Paul Simon probably never had a vocal partner quite like Bobby McFerrin, who coaxed him onstage for an impromptu performance of a Simon and Garfunkel hit — the highlight of opening night of Jazz at Lincoln Center's 25th anniversary season.
In his unique style, McFerrin had just started singing "Scarborough Fair" at Thursday night's concert — singing the lyrics while using his voice as a musical accompaniment — when he suddenly stopped to say that someone had spotted Simon in the audience.
"I don't know really how you feel about improv, but there's an extra microphone over there," he said to Simon.
Simon initially demurred. But with the audience cheering, McFerrin said in a high-pitched falsetto: "I just think you can sing this one better than I can."
"How could you do that to me," Simon said good-naturedly as he joined McFerrin onstage at the Rose Theater for an unexpected guest turn.
McFerrin quickly proved that he's no Art Garfunkel, whose tight vocal harmonies with Simon turned "Scarborough Fair" and other songs into '60s hits.
Simon quickly adjusted to McFerrin's loose, irreverent style as they echoed each other's lines, broke up the lyrics and adapted their singing to saxophonist Ted Nash's arrangement of the Simon song for the Jazz at Lincoln Center Orchestra.
As the audience gave a standing ovation, orchestra music director Wynton Marsalis joked: "Ok, Paul, I saw that.
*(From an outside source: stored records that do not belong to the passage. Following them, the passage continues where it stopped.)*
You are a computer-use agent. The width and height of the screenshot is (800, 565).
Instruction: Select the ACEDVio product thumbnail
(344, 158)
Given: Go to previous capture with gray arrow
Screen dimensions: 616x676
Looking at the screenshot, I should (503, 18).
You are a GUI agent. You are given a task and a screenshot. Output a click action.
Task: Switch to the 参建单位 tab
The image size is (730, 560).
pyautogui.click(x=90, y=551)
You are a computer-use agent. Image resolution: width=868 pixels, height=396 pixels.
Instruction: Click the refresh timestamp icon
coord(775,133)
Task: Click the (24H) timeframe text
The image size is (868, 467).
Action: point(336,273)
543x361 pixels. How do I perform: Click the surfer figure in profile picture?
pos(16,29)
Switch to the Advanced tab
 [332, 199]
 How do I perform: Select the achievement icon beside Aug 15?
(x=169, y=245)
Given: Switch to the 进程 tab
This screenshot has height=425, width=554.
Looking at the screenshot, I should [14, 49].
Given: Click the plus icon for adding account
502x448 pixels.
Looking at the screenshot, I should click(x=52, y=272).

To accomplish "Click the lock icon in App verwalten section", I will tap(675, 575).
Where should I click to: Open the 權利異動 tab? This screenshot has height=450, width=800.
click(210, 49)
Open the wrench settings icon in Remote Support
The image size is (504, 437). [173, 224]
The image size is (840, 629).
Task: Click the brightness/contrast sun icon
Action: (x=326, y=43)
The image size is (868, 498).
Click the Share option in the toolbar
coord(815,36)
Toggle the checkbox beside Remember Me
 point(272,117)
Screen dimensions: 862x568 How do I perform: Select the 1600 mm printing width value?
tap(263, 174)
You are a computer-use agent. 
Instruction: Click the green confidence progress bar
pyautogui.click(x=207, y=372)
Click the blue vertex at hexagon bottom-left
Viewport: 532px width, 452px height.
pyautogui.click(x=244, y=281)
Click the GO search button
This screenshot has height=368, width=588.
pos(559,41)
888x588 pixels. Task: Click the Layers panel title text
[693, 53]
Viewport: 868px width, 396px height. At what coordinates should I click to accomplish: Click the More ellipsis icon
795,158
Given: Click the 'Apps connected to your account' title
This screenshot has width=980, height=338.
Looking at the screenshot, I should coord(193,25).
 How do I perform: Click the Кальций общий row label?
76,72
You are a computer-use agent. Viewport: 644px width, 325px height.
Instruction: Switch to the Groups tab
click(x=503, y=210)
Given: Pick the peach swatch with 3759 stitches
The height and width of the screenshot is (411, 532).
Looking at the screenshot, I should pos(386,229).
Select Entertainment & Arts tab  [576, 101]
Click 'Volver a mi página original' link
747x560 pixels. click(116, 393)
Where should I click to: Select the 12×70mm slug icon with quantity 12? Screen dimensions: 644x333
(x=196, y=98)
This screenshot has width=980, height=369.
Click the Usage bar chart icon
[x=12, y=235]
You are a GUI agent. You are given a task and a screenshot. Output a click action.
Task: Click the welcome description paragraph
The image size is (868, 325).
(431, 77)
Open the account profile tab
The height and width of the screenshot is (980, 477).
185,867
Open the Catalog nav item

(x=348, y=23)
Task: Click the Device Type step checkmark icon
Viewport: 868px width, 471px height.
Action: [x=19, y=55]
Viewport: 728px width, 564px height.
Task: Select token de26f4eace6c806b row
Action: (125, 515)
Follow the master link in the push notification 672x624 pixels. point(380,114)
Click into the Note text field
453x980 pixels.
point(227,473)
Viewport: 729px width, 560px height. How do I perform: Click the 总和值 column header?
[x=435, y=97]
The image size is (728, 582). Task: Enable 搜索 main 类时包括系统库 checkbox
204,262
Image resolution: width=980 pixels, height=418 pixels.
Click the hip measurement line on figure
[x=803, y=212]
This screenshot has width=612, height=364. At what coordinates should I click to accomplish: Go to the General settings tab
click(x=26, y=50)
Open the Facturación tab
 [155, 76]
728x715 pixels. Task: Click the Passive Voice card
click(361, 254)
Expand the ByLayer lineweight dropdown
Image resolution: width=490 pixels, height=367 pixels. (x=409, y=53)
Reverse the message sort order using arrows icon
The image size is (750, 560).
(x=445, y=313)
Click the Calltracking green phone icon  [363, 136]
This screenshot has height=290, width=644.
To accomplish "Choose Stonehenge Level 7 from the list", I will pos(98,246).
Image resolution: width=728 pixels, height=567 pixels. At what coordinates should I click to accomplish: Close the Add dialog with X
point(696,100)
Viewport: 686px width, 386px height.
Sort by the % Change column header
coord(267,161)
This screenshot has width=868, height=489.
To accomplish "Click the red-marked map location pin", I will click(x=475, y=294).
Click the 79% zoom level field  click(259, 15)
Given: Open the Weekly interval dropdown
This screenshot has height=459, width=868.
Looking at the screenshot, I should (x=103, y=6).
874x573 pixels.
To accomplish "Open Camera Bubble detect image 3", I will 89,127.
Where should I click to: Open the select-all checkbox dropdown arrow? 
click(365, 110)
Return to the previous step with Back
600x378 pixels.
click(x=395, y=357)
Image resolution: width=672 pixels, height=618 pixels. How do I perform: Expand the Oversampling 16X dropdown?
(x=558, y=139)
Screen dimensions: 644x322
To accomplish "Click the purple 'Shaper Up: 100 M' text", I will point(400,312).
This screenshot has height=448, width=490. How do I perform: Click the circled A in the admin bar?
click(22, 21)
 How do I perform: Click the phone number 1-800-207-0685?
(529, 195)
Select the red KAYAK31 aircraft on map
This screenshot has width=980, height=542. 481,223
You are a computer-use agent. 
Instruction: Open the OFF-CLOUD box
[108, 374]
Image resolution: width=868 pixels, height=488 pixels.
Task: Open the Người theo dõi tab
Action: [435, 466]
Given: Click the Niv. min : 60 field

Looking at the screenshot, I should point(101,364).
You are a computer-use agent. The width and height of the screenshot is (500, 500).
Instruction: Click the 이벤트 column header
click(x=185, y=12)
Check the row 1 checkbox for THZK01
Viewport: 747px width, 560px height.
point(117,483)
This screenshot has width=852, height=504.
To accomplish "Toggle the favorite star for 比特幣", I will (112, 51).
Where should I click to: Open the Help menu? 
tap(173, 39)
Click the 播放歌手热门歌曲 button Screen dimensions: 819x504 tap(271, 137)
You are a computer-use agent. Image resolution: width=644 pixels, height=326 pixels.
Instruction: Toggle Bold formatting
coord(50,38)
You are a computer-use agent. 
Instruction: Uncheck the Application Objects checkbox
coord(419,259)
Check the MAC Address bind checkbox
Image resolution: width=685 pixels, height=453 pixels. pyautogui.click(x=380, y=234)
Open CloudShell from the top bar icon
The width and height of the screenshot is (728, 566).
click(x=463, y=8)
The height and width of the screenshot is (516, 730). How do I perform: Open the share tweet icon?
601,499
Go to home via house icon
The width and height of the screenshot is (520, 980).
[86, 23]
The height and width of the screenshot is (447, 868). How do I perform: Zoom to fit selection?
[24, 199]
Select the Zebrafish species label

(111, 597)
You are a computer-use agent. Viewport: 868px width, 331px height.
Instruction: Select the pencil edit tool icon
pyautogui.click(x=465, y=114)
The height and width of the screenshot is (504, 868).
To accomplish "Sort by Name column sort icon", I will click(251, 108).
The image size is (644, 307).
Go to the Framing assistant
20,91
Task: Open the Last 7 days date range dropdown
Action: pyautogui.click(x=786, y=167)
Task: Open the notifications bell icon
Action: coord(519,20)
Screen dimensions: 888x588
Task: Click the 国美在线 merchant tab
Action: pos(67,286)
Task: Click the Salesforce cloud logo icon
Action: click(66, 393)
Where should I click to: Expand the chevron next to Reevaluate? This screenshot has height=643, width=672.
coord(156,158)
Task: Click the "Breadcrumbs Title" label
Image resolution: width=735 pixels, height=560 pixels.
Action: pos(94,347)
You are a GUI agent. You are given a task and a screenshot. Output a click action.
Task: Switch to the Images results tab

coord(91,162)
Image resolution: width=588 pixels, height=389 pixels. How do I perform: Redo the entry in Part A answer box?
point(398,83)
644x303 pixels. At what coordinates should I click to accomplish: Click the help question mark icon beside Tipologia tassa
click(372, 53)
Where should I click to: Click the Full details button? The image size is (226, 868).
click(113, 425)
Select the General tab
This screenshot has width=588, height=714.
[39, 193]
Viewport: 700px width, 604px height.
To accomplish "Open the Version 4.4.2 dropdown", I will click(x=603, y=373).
I'm shocked you did that."
The evening's program, "My Audio Biography," featured McFerrin reconnecting with what he considers touchstones in his musical life: spirituals taught to him by his father Robert McFerrin, the first black man to sing at the Metropolitan Opera; rhythm and blues and funk tunes; a movement from Beethoven's "Symphony No. 7," and bebop — Charlie Parker's "Donna Lee" that featured a rapid-fire vocalese-trumpet duo with Marsalis.
McFerrin chose not to perform his biggest pop commercial hit "Don't Worry Be Happy."